The spire-like creature is actually made up of multiple smaller clones that are joined together, acting in unison as a single long string no thicker than a broomstick. If you were to pull and straighten this string, it would be the size of an 11-story building, twice as long as a blue whale.
This particular siphonophore, part of the genus Apolemia, was caught on film off Western Australia’s Nigaloo coast by researchers affiliated with the Western Australian Museum onboard the Schmidt Ocean Institute‘s (SOI) research vessel Falkor.
Usually, siphonophores are about 20 centimeters to a meter in size, but researchers have never seen anything this large before. The creature also employs a unique hunting strategy, coiling itself into a spiral in order to attack and catch prey.
Siphonophores, just like jellyfish, feed by dangling their stinging tentacles in the water. Sometimes, unsuspecting prey like small fish and crustaceans get stung and become paralyzed once they pass through the curtain of tentacles.

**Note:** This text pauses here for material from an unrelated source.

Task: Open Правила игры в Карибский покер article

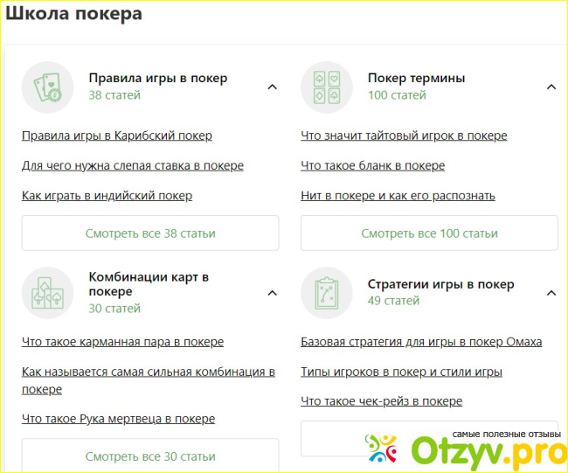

“There is so much we don’t know about the deep sea, and there are countless species never before seen,” SOI co-founder Wendy Schmidt said in the press release. “Our planet is deeply interconnected – what happens in the deep sea impacts life on land–and vice versa. This research is vital to advance our understanding of that connection – and the importance of protecting these fragile ecosystems. The Ningaloo Canyons are just one of many vast underwater wonders we are about to discover that can help us better understand our planet.”
Besides this impressive UFO-like creature, the researchers discovered dozens of other new candidate species around the Gascoyne Coast bioregion. It might, however, take many months — perhaps years given the current coronavirus situation — before they verify and formally described these new species.